Von einer besonderen Ausbildung – und einer Legende

Tag 11: Carmen Pampa – klingt nach einem Ort, der nicht nur weit entfernt liegt, sondern auch öde und menschenleer ist. Alle drei Vorurteile treffen auf die "Unidad Académica Campesina Carmen Pampa" definitiv nicht zu. Na ja, eines fast.

"Carmen Pampa" ist Tei der Katholischen Universität von Bolivien. Foto: Wala

Allenfalls die Entfernung ist ein wenig pampamäßig. Es sind zwar nur 12 Kilometer, doch führt die Strecke an einem Hang entlang über ein weitgehend einspurige Schotterstrecke – wie eigentlich immer in den Tages des Besuches der Delegation um Bischof Norbert Trelle. Selbst für geländegängige Fahrzeuge eine Herausforderung. Für die Insassen übrigens auch.

Einer der Fahrer der Delegation ist Padre Alejandro Mamani. Er ist auch Direktor von Carmen Pampa, die institutionell zur Katholischen Universität von Bolivien gehört. Die Universität zählt heute über 600 Studierende. 60 Prozent sind junge Frauen, eine Seltenheit für bolivianische Universitäten. Eine Entwicklung, die Padre Alejandro sehr freut. Wurde Carmen Pampa doch 1993 mit dem Ziel gegründet, gerade benachteiligten jungen Menschen vom Land, die Chance auf ein Studium zu geben – und damit auch jungen Frauen, die sonst traditionell mehr oder weniger in eine Ehe gedrängt werden. Initiatorin der Uni war der amerikanische Franziskaner Damon Nolan.

Die Studierenden leben in Wohngemeinschaften in der Universität und engagieren sich auch außerhalb der Seminare für die Uni. Foto: Wala

Die Studiengebühren sind bewusst niedrig angesetzt: etwas 100 Dollar pro Semester. An anderen Universitäten müssen die Familien das Zehnfache aufbringen. Oder sogar noch mehr. Dafür engagieren sich die Studierenden von Carmen Pampa weit über die Seminareinheiten hinaus. Sie leben in Wohngemeinschaften auf dem Campus, halten die Uni sauber, bauen Gemüse an, ernten Obst, vertreiben Kaffee und leisten pro Semester 80 Stunden an soziale Arbeit. Egal, welches Fach sie studieren.

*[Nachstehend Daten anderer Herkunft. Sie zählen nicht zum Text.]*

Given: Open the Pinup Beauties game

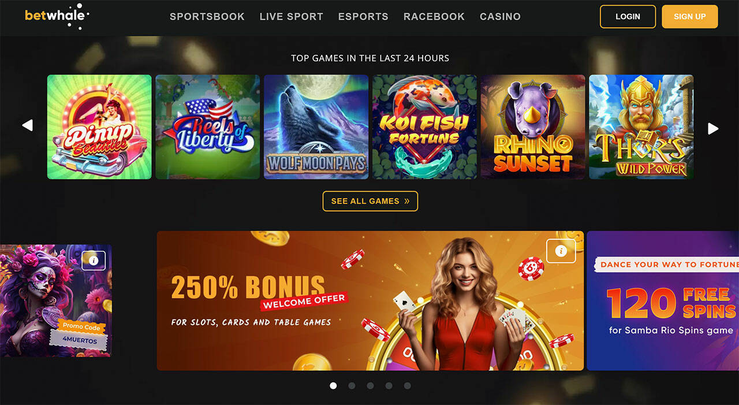Looking at the screenshot, I should click(99, 127).
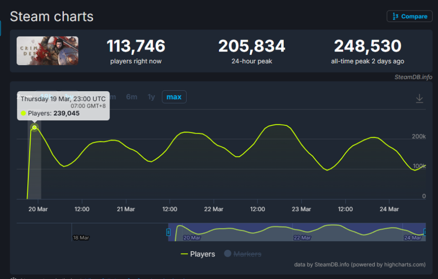Click the 22 Mar navigator label

pos(302,238)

Agrarwissenschaften, Tiermedizin, Krankenpflege, ländlicher Tourismus und Pädagogik – das kann an Carmen Pampa studiert werden. Die Studierenden werden oftmals von ihren Pfarreien zum Studium an der Carmen Pampa ausgewählt und gesendet. Um die unterschiedlichen Schulausbildungen auf einen Nenner zu bringen, gibt es die sogenannte Pre-U, eine Art gemeinsames Vorbereitungsprogramm auf das Lernen an einer Universität. Hinzu kommt, wie Padre Alejandro es nennt, "die religiöse Formation": die Heilsgeschichte der Kirche, Sekten, Ethik/Moral, Sinnsuche – auch das gehört quer durch alle Fächer zum Lehrplan. Breiten Raum nimmt auch die Soziallehre der Kirche ein.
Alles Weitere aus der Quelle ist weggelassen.